Но Коллинз не догадывался, что у него за спиной Бобби позволял себе иногда язвить на его счет. Критика носила чисто шахматный характер. Несмотря на то, что Коллинз изредка обыгрывал Бобби в блиц и даже в тренировочных партиях с часами (в официальных серьезных турнирах они никогда не встречались), мнение Бобби о классе игры ментора — и это часто случалось не только с Бобби, но и другими шахматистами — напрочь стало привязанным к его официальному рейтингу.

«Какой твой рейтинг?» — один из первых вопросов, задаваемых игроками при знакомстве, и тот, у кого рейтинг меньше, должен быть готов к снобистской реакции и даже к тому, что его станут избегать, как человека другой касты. Рейтинг Фишера достигал отметки 2780, рейтинг Коллинза никогда не превышал 2400 — космическое расстояние, делавшее результат предсказуемым. Если бы разница их рейтингов была небольшой, вероятно, Бобби относился бы к Коллинзу с бо́льшим уважением. Раймонд Вайнштейн, сильный международный мастер и ученик Коллинза писал, что он испытывал благоговейный страх перед учителем, пока не услышал злые ремарки по его адресу из уст Фишер.

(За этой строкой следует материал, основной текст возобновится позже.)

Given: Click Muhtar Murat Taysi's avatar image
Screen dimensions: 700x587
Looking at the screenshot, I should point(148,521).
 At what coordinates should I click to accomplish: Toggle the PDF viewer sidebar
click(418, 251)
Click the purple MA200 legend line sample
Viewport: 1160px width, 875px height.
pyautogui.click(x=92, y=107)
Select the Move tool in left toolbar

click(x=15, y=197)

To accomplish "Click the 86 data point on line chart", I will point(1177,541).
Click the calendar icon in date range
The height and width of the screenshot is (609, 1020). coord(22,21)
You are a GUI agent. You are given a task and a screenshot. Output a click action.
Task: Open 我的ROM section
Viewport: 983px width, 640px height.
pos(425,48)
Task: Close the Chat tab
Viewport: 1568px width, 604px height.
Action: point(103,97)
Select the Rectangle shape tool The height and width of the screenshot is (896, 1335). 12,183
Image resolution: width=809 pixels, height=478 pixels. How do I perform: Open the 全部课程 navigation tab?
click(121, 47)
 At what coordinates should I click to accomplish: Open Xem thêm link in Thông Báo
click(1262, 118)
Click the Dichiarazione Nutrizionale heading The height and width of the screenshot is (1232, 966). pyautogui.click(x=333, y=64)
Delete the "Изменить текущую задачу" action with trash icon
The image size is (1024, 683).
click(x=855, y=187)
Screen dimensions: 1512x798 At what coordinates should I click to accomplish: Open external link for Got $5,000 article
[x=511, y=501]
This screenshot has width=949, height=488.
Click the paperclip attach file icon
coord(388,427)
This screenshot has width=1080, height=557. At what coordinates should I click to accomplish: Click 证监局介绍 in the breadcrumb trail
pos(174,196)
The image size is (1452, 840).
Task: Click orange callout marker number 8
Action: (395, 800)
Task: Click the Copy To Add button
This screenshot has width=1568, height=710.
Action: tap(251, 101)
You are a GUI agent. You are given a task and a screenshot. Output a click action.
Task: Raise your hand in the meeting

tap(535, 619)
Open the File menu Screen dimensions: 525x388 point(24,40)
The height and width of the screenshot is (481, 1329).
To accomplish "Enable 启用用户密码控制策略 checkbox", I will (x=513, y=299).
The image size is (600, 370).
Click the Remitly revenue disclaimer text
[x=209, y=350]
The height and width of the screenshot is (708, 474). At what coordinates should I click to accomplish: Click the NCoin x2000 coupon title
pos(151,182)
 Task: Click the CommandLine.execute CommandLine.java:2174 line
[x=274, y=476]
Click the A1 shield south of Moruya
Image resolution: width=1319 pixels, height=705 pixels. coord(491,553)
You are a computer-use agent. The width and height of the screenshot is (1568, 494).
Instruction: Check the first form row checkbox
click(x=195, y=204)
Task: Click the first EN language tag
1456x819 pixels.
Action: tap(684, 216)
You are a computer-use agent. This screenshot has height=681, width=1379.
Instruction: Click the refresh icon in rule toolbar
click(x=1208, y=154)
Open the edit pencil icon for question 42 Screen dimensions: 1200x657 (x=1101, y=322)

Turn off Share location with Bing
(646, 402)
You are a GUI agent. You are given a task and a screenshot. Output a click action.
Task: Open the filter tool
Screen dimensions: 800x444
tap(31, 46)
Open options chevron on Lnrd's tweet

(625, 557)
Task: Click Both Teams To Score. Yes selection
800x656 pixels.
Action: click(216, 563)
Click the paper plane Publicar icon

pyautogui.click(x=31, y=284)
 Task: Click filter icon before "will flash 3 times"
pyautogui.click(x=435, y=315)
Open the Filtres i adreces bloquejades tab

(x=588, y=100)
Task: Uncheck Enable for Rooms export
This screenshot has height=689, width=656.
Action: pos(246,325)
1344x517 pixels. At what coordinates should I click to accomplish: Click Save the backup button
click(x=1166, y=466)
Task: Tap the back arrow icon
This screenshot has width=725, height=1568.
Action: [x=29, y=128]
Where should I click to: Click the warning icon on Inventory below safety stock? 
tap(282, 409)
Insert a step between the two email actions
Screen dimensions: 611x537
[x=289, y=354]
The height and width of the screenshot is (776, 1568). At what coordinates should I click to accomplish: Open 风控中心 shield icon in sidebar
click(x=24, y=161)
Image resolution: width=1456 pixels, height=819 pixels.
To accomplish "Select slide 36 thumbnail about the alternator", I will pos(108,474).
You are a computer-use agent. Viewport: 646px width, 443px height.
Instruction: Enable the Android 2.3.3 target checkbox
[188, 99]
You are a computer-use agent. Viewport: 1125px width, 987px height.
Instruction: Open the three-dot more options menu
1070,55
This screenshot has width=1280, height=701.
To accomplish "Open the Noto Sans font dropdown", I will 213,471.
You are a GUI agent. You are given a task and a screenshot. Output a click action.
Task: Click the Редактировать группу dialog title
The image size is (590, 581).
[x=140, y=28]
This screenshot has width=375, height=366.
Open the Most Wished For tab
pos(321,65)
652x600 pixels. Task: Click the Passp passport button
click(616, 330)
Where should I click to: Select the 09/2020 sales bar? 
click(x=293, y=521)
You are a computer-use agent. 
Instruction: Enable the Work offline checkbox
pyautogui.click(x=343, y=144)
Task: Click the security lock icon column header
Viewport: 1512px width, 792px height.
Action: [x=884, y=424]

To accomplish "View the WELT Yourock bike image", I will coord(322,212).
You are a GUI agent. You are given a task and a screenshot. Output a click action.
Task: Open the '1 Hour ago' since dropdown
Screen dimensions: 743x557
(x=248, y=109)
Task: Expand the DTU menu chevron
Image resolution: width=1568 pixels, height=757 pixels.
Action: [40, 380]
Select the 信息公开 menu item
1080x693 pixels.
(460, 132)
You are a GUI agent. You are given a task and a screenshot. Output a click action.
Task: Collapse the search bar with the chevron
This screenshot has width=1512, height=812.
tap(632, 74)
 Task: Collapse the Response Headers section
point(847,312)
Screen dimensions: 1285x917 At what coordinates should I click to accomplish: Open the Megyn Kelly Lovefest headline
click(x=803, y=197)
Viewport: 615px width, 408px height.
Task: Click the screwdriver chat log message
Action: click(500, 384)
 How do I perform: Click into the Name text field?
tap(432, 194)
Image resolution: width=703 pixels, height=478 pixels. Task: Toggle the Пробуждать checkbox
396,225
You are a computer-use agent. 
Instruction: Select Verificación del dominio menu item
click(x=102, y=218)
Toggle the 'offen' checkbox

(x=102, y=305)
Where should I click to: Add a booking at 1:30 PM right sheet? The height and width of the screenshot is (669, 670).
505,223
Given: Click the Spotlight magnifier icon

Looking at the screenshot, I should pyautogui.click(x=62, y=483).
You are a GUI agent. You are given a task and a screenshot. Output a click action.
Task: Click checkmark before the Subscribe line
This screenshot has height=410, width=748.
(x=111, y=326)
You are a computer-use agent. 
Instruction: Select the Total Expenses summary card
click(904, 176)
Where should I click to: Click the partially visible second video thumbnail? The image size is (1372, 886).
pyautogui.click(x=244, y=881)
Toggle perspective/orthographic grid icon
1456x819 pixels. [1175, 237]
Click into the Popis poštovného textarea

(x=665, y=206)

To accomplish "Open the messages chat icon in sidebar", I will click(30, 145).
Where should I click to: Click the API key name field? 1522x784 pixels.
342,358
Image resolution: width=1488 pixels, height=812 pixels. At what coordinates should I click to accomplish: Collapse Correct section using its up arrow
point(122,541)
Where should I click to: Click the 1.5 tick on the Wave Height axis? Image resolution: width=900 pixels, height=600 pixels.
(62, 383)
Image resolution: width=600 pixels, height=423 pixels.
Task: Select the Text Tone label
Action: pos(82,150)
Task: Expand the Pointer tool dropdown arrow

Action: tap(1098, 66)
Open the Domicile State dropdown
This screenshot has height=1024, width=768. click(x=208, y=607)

В дополнение к разнице в рейтингах, Бобби не нравилось, что Коллинз получал паблисити, как его учитель, и что толпы шахматистов стремились попасть к нему на уроки в надежде стать новыми Фишерами. Бобби, вероятно, по причине нужды, испытанной в детстве, ненавидел, когда другие делали деньги на его имени. Как выразился однажды нью-йоркский мастер Аса Хоффманн: «Если кто-то готов заплатить 50 долларов за автограф Бобби Фишера, и вы собираетесь привести за 5 баксов этого собирателя к нему, Бобби захочет и эти 5 баксов, иначе откажется и от 50-ти».